Although the main objective of test will remain essentially the same - to ensure high quality low cost manufacturing test - the conditions and consequently also the solutions will undergo a significant evolution over the next couple of years. The key factors, that will have a big impact on how test will continue to evolve, will include: the semiconductor technology, design characteristics, and the design process. This talk will discuss what types of defects will have to be considered to provide the required test quality for the next technology nodes, including 3D, and what matching DFT methods will need to be deployed. Test compression was introduced a decade ago and it very quickly became the predominant DFT methodology. This talk will debate what will be the main DFT methodology for the next decade. Will it be compression, BIST, or a hybrid technology? What other advanced DFT techniques will be required? The designs are getting bigger and increasing often they are done by geographically distributed teams with a generous usage of IP cores, developed internally or acquired commercially. What is the expected impact of that on hierarchical DFT and pattern retargeting? The talk will discuss many of these challenges facing test but it will also highlight new opportunities for the research community.
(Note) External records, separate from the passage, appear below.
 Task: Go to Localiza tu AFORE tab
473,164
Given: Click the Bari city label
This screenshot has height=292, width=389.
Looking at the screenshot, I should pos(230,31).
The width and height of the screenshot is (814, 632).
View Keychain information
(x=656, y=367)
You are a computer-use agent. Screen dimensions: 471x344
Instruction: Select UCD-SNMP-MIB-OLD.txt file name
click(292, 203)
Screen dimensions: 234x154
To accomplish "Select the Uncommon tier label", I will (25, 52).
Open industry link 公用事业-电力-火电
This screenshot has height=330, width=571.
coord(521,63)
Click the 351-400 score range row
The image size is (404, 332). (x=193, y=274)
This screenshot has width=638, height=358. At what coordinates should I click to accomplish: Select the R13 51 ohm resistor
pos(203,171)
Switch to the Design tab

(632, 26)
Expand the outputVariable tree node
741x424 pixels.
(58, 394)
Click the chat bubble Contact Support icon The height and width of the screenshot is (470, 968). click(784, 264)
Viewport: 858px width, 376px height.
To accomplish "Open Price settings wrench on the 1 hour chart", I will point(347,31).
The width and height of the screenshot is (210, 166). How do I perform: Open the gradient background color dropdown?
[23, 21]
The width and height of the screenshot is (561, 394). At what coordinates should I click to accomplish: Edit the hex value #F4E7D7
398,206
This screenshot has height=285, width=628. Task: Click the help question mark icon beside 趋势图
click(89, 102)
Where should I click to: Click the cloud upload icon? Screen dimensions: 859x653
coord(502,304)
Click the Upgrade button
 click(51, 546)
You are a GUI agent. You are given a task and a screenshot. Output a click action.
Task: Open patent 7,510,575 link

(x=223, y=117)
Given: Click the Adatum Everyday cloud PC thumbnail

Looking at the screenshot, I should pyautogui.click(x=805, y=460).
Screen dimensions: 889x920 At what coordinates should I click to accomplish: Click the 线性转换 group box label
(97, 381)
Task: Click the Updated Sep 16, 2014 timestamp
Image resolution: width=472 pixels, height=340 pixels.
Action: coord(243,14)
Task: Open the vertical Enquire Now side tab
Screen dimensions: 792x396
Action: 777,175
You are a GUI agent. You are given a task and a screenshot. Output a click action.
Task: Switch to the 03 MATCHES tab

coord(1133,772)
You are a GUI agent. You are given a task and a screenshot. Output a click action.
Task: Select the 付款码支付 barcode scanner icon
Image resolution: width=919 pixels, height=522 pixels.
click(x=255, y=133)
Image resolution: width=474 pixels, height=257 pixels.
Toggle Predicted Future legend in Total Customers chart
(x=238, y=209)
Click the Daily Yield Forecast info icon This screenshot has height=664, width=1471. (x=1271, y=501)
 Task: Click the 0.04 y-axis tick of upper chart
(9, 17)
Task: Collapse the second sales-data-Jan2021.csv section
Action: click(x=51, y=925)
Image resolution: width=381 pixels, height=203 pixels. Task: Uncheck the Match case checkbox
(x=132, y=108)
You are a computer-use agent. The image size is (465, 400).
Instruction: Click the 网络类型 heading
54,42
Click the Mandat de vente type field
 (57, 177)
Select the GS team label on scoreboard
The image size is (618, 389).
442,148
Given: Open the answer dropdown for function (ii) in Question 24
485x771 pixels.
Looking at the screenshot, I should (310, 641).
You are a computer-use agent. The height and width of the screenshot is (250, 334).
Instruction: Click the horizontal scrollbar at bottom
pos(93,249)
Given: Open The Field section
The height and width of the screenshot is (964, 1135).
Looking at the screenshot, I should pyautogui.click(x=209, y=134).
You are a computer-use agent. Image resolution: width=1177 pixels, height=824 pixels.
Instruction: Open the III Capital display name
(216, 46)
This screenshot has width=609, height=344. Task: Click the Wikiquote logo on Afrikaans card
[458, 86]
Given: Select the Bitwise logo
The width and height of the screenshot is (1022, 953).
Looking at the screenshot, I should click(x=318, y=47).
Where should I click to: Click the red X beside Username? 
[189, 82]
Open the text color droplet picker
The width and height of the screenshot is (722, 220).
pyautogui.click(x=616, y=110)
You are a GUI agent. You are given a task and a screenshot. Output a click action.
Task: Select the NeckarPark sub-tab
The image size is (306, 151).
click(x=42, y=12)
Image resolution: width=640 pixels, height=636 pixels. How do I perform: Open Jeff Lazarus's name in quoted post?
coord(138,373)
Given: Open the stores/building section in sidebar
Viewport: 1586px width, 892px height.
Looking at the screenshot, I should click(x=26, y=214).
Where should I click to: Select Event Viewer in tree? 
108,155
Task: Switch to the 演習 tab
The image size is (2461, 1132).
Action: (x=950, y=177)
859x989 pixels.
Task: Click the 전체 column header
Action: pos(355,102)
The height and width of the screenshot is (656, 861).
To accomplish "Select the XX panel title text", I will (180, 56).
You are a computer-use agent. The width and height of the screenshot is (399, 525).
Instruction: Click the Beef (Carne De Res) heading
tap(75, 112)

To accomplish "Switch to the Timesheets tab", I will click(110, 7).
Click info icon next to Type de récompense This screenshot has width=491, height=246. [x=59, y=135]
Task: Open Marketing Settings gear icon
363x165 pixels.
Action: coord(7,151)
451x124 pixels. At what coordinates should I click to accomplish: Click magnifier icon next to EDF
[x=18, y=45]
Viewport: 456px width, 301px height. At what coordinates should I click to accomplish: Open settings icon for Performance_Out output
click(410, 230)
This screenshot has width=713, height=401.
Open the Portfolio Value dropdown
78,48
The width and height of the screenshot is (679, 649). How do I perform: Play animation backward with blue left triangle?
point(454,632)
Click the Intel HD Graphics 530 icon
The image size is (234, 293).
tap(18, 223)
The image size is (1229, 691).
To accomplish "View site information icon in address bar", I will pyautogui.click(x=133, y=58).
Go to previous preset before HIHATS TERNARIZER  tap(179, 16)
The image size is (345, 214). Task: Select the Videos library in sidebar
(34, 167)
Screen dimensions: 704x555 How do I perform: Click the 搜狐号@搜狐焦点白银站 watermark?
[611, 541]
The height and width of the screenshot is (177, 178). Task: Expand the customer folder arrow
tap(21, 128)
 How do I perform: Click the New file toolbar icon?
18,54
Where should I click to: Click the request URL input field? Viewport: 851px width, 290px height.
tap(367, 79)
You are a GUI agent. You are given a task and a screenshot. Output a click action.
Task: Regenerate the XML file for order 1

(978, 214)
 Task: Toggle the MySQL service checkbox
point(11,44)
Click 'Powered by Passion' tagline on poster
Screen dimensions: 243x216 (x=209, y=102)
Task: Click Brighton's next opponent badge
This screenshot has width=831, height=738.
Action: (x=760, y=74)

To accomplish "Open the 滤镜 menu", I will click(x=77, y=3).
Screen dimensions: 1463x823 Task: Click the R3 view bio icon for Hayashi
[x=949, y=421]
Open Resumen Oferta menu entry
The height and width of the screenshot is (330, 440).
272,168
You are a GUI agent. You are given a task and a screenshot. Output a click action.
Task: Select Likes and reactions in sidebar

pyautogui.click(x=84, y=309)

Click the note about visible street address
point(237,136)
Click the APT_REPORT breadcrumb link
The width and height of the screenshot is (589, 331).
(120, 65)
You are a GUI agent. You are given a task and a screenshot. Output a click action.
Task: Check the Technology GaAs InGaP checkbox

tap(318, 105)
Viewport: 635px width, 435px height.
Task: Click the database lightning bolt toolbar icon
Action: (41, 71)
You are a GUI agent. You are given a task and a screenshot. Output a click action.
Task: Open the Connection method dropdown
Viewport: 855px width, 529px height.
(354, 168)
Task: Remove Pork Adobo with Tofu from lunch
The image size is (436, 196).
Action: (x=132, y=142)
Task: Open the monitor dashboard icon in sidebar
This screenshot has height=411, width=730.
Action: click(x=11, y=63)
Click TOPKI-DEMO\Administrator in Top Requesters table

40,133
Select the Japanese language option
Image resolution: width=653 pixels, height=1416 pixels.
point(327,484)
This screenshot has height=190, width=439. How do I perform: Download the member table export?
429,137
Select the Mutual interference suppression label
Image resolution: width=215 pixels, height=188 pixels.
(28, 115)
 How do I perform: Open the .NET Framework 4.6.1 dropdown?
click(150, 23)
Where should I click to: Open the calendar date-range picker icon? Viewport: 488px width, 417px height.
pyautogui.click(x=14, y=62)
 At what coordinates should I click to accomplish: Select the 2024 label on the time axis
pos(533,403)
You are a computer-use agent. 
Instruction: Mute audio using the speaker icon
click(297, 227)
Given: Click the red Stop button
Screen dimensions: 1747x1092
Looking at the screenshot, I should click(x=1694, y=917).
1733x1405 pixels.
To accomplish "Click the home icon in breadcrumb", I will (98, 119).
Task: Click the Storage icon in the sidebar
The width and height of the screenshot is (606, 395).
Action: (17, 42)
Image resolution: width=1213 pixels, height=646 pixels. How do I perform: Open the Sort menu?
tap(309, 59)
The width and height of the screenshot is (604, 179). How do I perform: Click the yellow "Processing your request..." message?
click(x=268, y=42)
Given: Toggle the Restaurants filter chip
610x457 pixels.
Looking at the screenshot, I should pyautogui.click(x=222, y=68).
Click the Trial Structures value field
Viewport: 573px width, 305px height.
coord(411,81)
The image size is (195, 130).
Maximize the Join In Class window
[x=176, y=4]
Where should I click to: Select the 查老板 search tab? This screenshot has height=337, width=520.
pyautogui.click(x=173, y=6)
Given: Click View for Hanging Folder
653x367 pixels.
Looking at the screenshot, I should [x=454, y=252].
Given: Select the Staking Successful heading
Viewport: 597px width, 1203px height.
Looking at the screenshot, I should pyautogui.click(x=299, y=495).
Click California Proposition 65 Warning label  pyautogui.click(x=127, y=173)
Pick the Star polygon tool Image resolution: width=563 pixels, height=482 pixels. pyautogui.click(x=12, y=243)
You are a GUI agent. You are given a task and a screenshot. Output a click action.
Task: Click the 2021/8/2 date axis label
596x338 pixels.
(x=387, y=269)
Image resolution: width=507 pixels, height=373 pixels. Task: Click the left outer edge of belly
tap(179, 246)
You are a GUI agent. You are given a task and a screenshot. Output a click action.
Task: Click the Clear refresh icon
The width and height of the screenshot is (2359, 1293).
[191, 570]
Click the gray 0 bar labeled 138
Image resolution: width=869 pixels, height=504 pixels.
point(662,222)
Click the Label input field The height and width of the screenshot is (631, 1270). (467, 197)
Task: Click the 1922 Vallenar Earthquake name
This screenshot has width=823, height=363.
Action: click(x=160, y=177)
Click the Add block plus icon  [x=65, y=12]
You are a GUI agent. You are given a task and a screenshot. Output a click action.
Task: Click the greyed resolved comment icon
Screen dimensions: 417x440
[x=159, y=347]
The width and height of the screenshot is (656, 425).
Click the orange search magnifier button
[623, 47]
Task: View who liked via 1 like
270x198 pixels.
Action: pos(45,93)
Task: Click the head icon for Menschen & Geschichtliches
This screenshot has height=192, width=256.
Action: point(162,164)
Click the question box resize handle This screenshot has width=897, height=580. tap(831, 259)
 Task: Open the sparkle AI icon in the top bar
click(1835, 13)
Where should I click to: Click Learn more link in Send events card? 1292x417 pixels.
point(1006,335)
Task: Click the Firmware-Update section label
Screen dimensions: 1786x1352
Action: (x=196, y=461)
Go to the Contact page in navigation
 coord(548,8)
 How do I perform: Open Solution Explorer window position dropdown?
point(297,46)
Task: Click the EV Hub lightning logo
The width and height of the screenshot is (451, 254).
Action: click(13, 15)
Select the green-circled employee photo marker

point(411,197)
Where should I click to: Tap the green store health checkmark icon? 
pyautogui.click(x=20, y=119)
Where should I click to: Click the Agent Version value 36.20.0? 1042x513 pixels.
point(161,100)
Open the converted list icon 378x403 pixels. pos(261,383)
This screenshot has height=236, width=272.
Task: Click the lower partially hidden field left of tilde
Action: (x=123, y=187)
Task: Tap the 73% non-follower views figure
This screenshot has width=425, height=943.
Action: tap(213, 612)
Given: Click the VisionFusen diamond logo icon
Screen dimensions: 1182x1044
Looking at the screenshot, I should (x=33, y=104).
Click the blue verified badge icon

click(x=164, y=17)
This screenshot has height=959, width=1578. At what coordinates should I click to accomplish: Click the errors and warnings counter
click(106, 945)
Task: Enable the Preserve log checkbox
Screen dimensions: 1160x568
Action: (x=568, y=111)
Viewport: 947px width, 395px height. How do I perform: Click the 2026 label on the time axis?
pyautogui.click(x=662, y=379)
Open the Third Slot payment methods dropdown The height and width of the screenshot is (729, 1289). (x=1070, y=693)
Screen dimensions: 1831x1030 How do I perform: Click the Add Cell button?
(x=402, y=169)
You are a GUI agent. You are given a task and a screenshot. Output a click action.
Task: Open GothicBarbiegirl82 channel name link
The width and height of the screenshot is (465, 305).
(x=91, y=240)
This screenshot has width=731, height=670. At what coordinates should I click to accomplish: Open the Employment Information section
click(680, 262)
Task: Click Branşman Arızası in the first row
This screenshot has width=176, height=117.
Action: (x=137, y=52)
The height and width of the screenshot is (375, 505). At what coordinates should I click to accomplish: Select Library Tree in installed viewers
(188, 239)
Dr. Grzegorz Mrugalski is a development engineering director for the Silicon Test Solutions products at Mentor Graphics Poland. He received the M.S. and Ph.D. degrees in electrical engineering from the Poznan University of Technology, Poland, in 1995 and 2002, respectively. He has published more than 40 research papers in the area of design-for-test focusing on compression and diagnosis. He is a co-inventor of 15 US and 9 international patents. He is a co-author of the paper introducing Embedded Deterministic Test (EDT) technology at International Test Conference in 2002 - this technology is used in the first commercial test compression product TestKompress?. He was the co-recipient of the 2010 Best Paper Award at the IEEE European Test Symposium. He serves as a Program Committee Member of the Design, Automation and Test in Europe Conference.
"The Role of HDLs in the Evolution of Hardware Design"
The history of hardware description language goes back to 1960's when IMB introduced APL (A programming language) for their in- house digital circuit modeling and simulation. The early 1970's witnessed a rise of HDLs like AHPL (originally derivation of APL), DDL, CDL, and other primarily register transfer level (RTL) languages.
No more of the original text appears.